• EXCERPTED PASSAGE:
┌────────

A patient’s immune system may help predict who is more likely to develop severe cases of COVID-19, according to new research from scientists at Yale.
Their longitudinal study, published in Nature, examined the outcomes of 113 patients of Yale New Haven Hospital, tracking their immune response from admittance to discharge — or death. What they found were relationships between the amounts of immune system protein signals, called cytokines, and which patients had severe cases of COVID-19.
SARS-CoV-2, the morning star-like virus that causes COVID-19, provokes a highly unusual immune response, shutting down each individual cell’s defenses while allowing them to call for backup with impunity.
These unchecked distress calls bring sundry virus-fighting cells running, like Homer clones after a donut. The mass of reinforcements arrive to an immune system shipwreck — viruses and immune cells and cellular debris and inflammatory protein signals — and they freak out, leading to a cytokine storm.
This runaway immune response is thought to be responsible for many severe cases of COVID-19, up to and including death, as the horrible power of the body’s immune system is turned against it.
The revelation means that coronavirus drugs targeting the inflammatory response of the immune system may be effective treatments for COVID-19 patients.

└────────

• INFORMATION SHOWN:
┌────────

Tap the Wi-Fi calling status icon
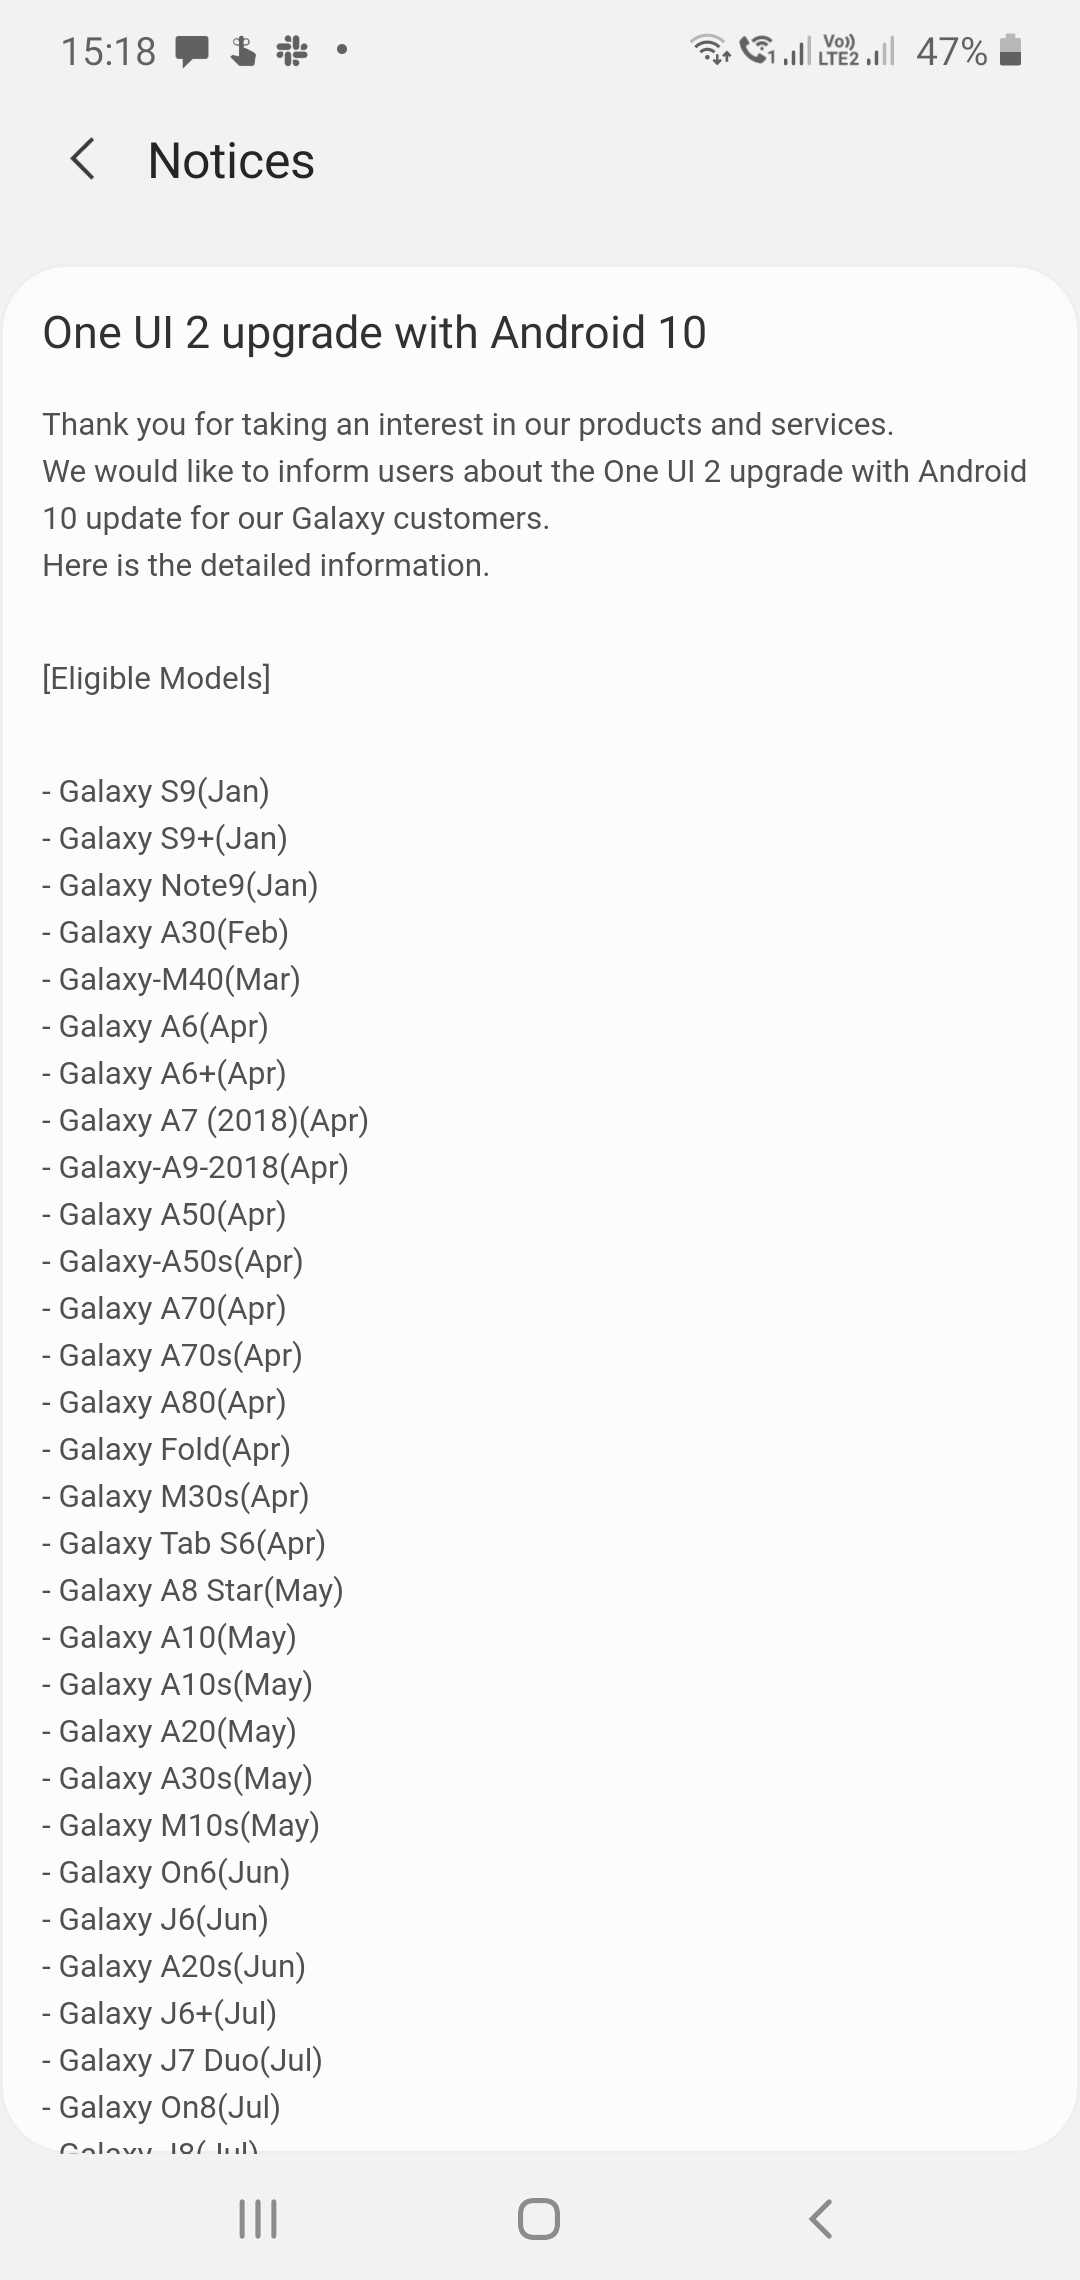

└────────

• PROBLEM A:
Answer each question from the article on COVID-19 immune responses:
(i) How many patients did the study examine?
(ii) In which journal was the study published?
(iii) What kind of coronavirus drugs may be effective treatments for COVID-19 patients?
• PROBLEM B: Summarize the article on COVID-19 immune responses in two sentences.
• PROBLEM C: Resume the article on COVID-19 immune responses from the point where it stops.
The lines above come from a different source than the article on COVID-19 immune responses.

• RESULT A:
(i) 113 patients of Yale New Haven Hospital.
(ii) Nature.
(iii) Drugs targeting the inflammatory response of the immune system.

• RESULT B: A Yale study published in Nature tracked the immune responses of 113 hospital patients and found relationships between the amounts of cytokines, which are immune system protein signals, and which patients had severe cases of COVID-19. A runaway immune response called a cytokine storm is thought to be responsible for many severe cases, and coronavirus drugs targeting the immune system's inflammatory response may be effective treatments.

• RESULT C:
But this imbalanced response could also potentially predict who will develop severe cases of COVID-19, as Columbia virologist Angela Rasmussen previously told Freethink.
The Yale study puts that to the test.
Researchers found the same immune system “signature” in all of the patients in the early stages of the disease.
“We were able to pull out signatures of disease risk,” senior author Akiko Iwasaki, a professor of immunobiology and investigator at Yale’s Howard Hughes Medical Institute, told YaleNews.
One signature was alpha interferon. Alpha interferon is a cytokine that gets called into battle to fight viruses. But weirdly, patients who had higher levels of alpha interferon had more severe cases of COVID-19 than those with less.
The cytokine (an immune system signal) appears to be hurting, not helping.
Akiko Iwasaki
“This virus just doesn’t seem to care about alpha interferon,” Iwasaki said. “The cytokine appears to be hurting, not helping.”
The presence of inflammasome, a group of virus-detecting proteins that cause inflammation, also didn’t bode well: high levels of these cytokines were associated with poor outcomes and, in a few cases, death.
The protein signals were not only portents.
For example, patients who had high levels of growth factors (cytokines that specialize in repairing cells) fared better than those who did not.
If these findings bear out across a larger patient population, they may help doctors predict who is in danger of suffering severe cases of COVID-19, triaging patients likely to benefit from limited drugs and in need of intensive care.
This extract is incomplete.